On Thu, Jan 29, 2015 at 12:01 AM, Michael Phillips
<mphilli7...@hotmail.com> wrote:
> To me that's kind of strange to NOT assume to delete the disks that are 
> attached to an instance at time of deletion.  I think in most real world 
> environments a data disk will belong to one machine only. Of course the 
> exception is clustering and that is probably outside of this scope. Even if I 
> was going to do some kind of OS upgrade and wanted to reuse the data disk on 
> another instance I would probably detach, then reattach to the new instance. 
> Just seems like it can get messy quick, if a lot of users delete their 
> instances and leave all these orphaned data disks behind.
> It would be awesome to have a selection box to have cloudstack delete ALL 
> attached disks when an instance is destroyed. Just my 2 cents...
>
>> Date: Wed, 28 Jan 2015 22:56:43 -0700
>> Subject: Re: Orphaned Data Disks
>> From: shadow...@gmail.com
>> To: dev@cloudstack.apache.org
>>
>> Data disks are their own entity. You can detach them and attach them
>> to other VMs. CloudStack doesn't assume that you want all the disks to
>> die when you destroy a VM simply because they happen to be attached to
>> that vm at the moment.
>>
>> On Wed, Jan 28, 2015 at 10:47 PM, Michael Phillips
>> <mphilli7...@hotmail.com> wrote:
>> > What was the logic behind leaving the disks orphaned?
>> >
>> >> From: sanjeev.neelar...@citrix.com
>> >> To: dev@cloudstack.apache.org
>> >> Subject: RE: Orphaned Data Disks
>> >> Date: Thu, 29 Jan 2015 05:30:49 +0000
>> >>
>> >> That is expected behavior. Right now there is no option to change it.
>> >>
>> >> Sanjeev,
>> >> CloudPlatform Engineering,
>> >> Citrix Systems, Inc.
>> >>
>> >>
>> >> -----Original Message-----
>> >> From: Michael Phillips [mailto:mphilli7...@hotmail.com]
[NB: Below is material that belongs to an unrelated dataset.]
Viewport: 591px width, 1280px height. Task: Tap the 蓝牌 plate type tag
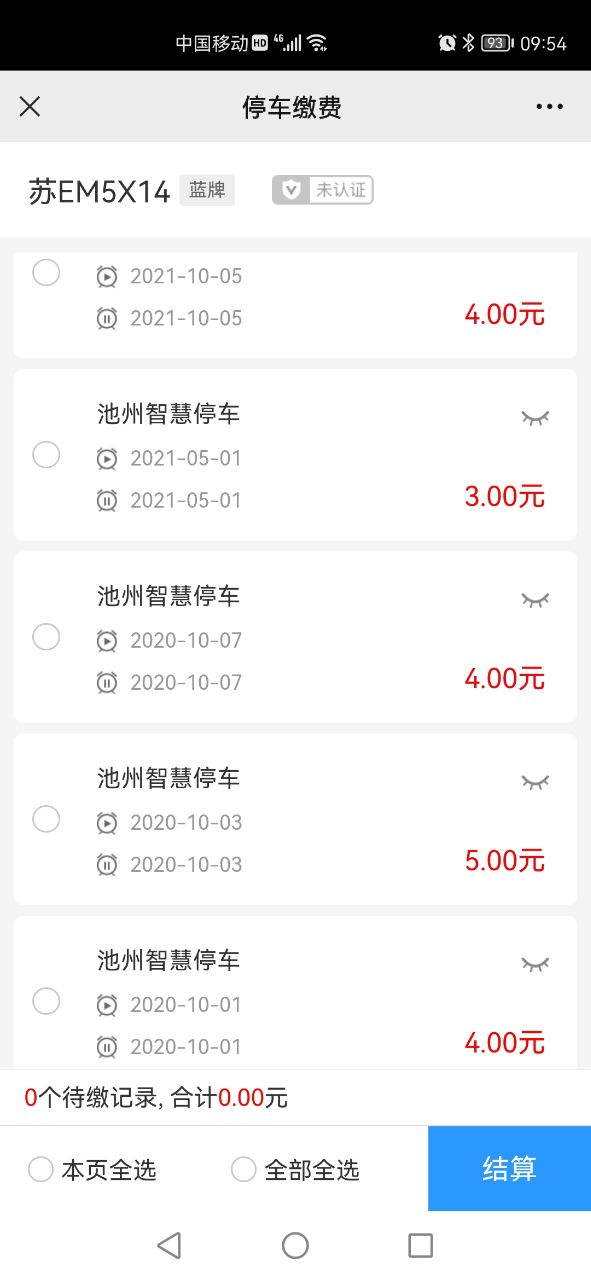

>> >> Sent: Thursday, January 29, 2015 10:43 AM
>> >> To: dev@cloudstack.apache.org
>> >> Subject: Orphaned Data Disks
>> >>
>> >> Has anyone noticed that after destroying and expunging an instance that 
>> >> has a data disk attached, cloudstack leaves the datadisk orphaned? If so 
>> >> is this expected behavior, and if so is there an option to change it?